Peralihan penggunaan smartphone ke dumb phone, alias “HP bodoh” sedang menjadi tren di kalangan pengguna Eropa dan Amerika Serikat (AS). Tren ini bukan hanya ramai di kalangan anak muda saja, melainkan para orangtua, hingga anak usia dini.
Perubahan ini menunjukkan adanya kesadaran akan dampak negatif yang ditimbulkan oleh kecanggihan teknologi pada kesehatan mental dan fisik seseorang. Sebagian besar pengguna yang khawatir akan dampak buruk dari penggunaan smartphone pun menyiasatinya dengan beralih ke ponsel “bodoh”.
Dumb phone, dengan fitur-fiturnya yang terbatas, memiliki potensi untuk mengurangi rasa kecanduan terhadap media sosial dan mengurangi masalah kesehatan mental.
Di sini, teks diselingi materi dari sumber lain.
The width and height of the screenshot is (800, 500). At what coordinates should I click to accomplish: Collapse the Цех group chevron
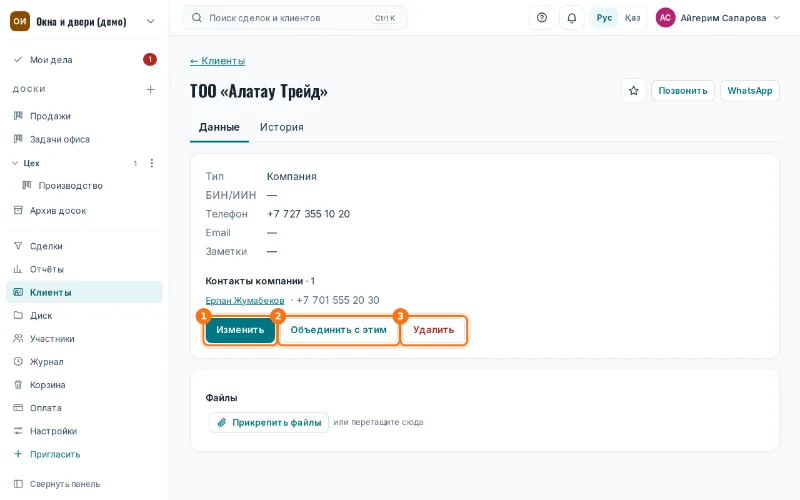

Penggunaannya dapat membantu dalam mengatur waktu layar (screen time) yang lebih sehat dan mengurangi tekanan dari media sosial.
Sebuah laporan menunjukkan bahwa seorang anak berusia 16 tahun di Kanada bernama Luke Martin memutuskan menggunakan dumb phone. Usai menggunakan dumb phone, ia melaporkan bahwa durasi screen time-nya turun drastis, dari empat hingga lima jam menjadi hanya 20 menit per hari. Hal ini menunjukkan bahwa peralihan ke dumb phone dapat membantu mengurangi ketergantungan pada teknologi.
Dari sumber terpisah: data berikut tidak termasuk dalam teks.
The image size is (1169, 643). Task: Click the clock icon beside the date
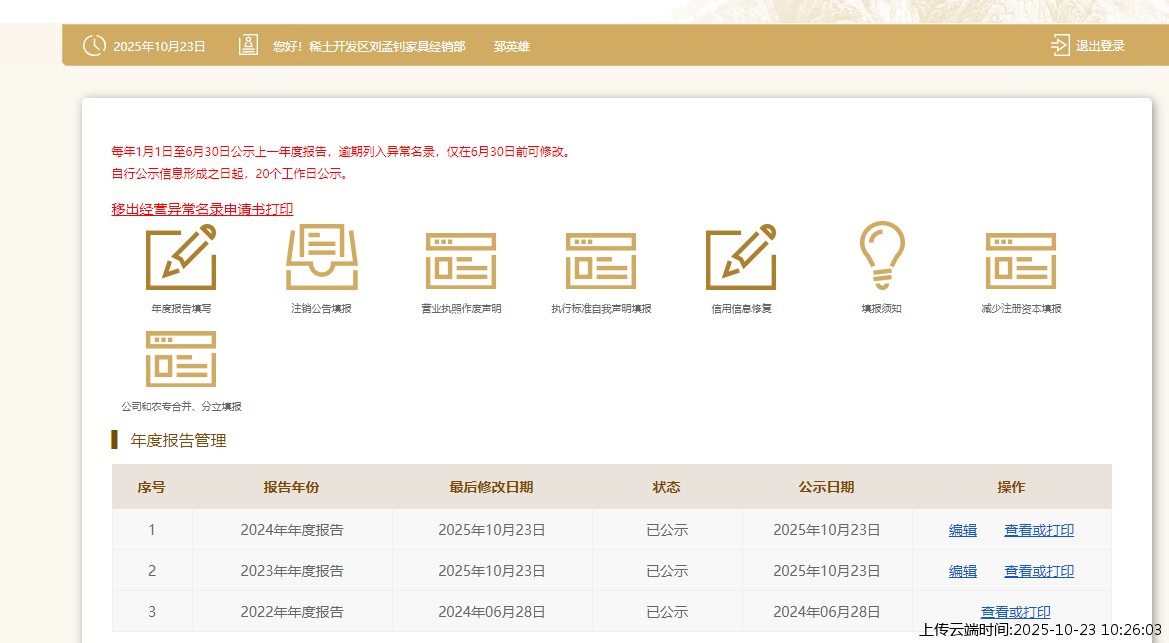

Namun, meskipun tren ini menawarkan berbagai manfaat, terdapat pro dan kontra dalam masyarakat terkait dengan peralihan ini. Banyak yang berpendapat bahwa ponsel canggih masih menawarkan segudang manfaat, terutama dalam hal konektivitas dan akses informasi.
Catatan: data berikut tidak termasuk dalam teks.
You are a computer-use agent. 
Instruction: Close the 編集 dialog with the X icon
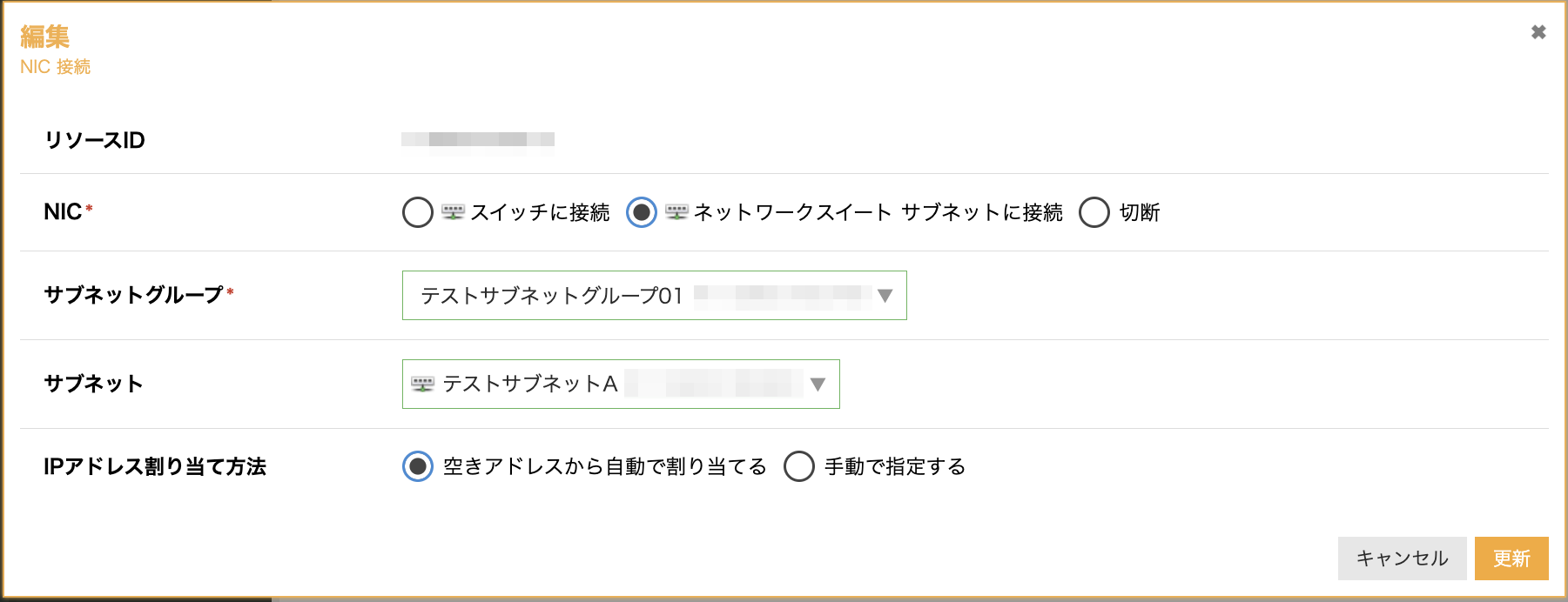(x=1538, y=32)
Di sisi lain, keterbatasan fitur di dumb phone juga dapat menyulitkan anak-anak dalam berinteraksi dengan teman-teman mereka yang menggunakan smartphone yang lebih canggih. Oleh karena itu, peralihan penggunaan dumb phone kemungkinan tidak akan terjadi secara massal dalam waktu dekat.